VirNA generates a DAG where the progression of evolution is explicitly represented. Starting from a defined reference sequence, VirNA traces the accumulation of mutations over time, creating edges that connect an ancestral node to its descendants while respecting the minimum spanning differences. This approach ensures that the network has a clear origin and direction, aligning with the biological concept of evolutionary progression. In contrast, both PoPArt [3] and Pegas [2] produce cyclic graphs, as they do not assume a reference sequence or impose a direction of evolution. Instead, these tools generate connections based on minimal pairwise distances between sequences, resulting in undirected networks. This lack of an evolutionary direction means that the networks reconstructed by PoPArt [3] and Pegas [2] do not explicitly reflect the temporal progression of mutations. Consequently, while these tools provide a comprehensive representation of genetic relationships, they may mask the evolutionary dynamics of the virus.

The directed nature of VirNA networks offers several advantages in scenarios where tracking the progression of mutations is critical. For instance, VirNA is particularly effective for studying closely related sequences in confined temporal and spatial contexts, such as localized outbreaks or contact tracing studies. The Haplotype Compatibility rule ensures that only biologically plausible connections are retained, avoiding the forced linkage of genomically distant sequences. By isolating groups of sequences that violate this rule, VirNA provides a more realistic and temporally accurate depiction of viral evolution. However, the strict assumptions underlying VirNA’s approach may lead to disconnected networks in cases where reversion events or other evolutionary complexities are significant. In contrast, the cyclic graphs produced by PoPArt [3] and Pegas [2] generate all plausible evolutionary pathways, including reversions, producing a single, fully connected network. This approach links even distant genomic sequences, providing a comprehensive view of genetic relationships. However, the absence of a defined evolutionary direction in these networks can make it challenging to infer temporal progression or distinguish ancestral nodes from descendants. The choice of tool depends on the specific goals of the analysis and the characteristics of the dataset. VirNA is preferable when the objective is to reconstruct the evolutionary trajectory of the virus, emphasizing directionality and the accumulation of mutations over time. In contrast, PoPArt [3] and Pegas [2] are more appropriate for studies focused on providing a comprehensive representation of genetic relationships, prioritizing the identification of all possible evolutionary pathways over delineating a clear direction of evolution, even if this involves merging distinct haplotypes that lack shared evolutionary traits.

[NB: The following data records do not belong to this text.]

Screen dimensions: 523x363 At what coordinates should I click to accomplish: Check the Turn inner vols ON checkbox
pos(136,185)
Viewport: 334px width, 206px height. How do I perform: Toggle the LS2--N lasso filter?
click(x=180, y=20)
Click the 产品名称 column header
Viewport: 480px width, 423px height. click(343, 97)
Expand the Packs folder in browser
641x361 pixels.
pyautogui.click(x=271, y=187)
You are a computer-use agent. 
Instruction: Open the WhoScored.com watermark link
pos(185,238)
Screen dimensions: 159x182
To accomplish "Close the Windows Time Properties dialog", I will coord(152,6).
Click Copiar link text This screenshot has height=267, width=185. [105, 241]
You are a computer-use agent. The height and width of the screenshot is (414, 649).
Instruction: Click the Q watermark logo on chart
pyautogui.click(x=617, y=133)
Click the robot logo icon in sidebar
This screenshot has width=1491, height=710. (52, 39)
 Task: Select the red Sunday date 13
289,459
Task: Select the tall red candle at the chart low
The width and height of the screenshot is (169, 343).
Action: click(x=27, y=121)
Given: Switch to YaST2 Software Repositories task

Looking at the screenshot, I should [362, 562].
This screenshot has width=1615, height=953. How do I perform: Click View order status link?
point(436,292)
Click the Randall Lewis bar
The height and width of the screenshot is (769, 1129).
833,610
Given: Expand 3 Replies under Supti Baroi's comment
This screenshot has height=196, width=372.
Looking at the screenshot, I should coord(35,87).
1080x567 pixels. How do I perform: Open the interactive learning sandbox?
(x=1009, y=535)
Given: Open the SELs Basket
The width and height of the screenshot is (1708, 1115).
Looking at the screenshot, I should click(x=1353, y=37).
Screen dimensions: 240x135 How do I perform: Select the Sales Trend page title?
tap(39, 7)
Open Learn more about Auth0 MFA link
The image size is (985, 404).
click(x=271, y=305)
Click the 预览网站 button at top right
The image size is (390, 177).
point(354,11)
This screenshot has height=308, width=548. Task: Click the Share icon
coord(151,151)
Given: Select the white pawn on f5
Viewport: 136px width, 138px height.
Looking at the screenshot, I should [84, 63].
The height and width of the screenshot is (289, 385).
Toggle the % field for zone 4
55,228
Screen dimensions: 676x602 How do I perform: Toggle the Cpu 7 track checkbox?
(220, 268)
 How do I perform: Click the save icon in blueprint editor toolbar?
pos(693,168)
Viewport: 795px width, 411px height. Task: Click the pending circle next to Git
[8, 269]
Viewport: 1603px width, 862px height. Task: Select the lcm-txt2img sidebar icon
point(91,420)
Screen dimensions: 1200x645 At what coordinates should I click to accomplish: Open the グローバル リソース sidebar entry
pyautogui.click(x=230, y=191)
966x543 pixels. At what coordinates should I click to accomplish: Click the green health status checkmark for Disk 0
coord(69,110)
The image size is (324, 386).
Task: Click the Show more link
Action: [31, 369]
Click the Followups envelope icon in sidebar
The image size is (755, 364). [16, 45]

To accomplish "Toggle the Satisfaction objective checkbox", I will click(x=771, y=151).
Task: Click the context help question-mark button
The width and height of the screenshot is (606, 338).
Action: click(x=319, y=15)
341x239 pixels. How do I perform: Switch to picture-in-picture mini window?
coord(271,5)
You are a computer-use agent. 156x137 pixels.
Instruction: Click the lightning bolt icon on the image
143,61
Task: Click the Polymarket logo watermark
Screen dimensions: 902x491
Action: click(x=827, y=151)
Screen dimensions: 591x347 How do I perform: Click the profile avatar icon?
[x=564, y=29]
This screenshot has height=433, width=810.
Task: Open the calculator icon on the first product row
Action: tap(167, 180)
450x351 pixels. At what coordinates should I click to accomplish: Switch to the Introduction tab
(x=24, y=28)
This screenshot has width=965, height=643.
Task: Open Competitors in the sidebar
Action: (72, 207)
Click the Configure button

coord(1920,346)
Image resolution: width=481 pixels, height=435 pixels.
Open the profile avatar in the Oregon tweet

To further investigate these differences, VirNA, PoPArt [3], and Pegas [2] were applied to the set of SARS-CoV-2 sequences sampled from 18 December 2021 to 22 December 2021 (time period 2 of the dataset described in the Supplementary Materials). Panel A of Figure 4 demonstrates how VirNA effectively separates genomically distinct variants, such as Omicron (highlighted with a pink background) and Delta (highlighted with a light yellow background). Similarly, the phylogenetic tree in panel C clearly shows the distinct origins of these variants. In contrast, PoPArt [3], due to its algorithmic requirement to construct a single hyperconnected network, links genomically distant sequences. This is evident in panel B, where Omicron (pink background) sequences are connected to Delta (light yellow background) sequences through two long branches. Moreover, while VirNA identifies genomic subgroups within the Delta variant, PoPArt [3] merges all sequences into a single network. The approach of PoPArt [3] represents an alternative in cases like this one, where the sequence data are potentially compatible with reversions. The distinct methodologies used by VirNA and PoPArt [3] are evident: VirNA generates networks that reflect a directed evolutionary history obtained using a starting constraint, whereas PoPArt [3] produces a single comprehensive network encompassing all possible evolutionary pathways without assuming any specific evolutionary flow. The observations regarding PoPArt [3] are equally applicable to Pegas [2].

2.3. Comparison with Phylogeny Results

The comparison between the output topologies generated by MSNs and phylogenetic approaches in two analyzed case studies highlights their strongly complementary nature. VirNA successfully elucidated evolutionary relationships among closely related sequences in both a SARS-CoV-2 sequences and a Monkeypox sequences datasets. VirNA was particularly effective in identifying and distinguishing co-circulating viral haplotypes through the reconstruction of networks of sequences that adhered to the algorithm constraint: the progressive accumulation of mutations (as described earlier). VirNA produced multiple separate networks, revealing groups of sequences that could not be merged into a single network without violating this constraint, thereby identifying non-compatible groups of sequences. Conversely, while phylogenetic analysis struggled to resolve the relationships among highly similar sequences that VirNA could manage effectively, it provided a broader perspective on evolutionary connections between distinct groups of sequences. The phylogenetic analysis proved valuable in reconstructing elements of evolutionary history, especially when dealing with more divergent genomic sequences. Together, these methods offer complementary insights into the evolutionary dynamics of viral genomes.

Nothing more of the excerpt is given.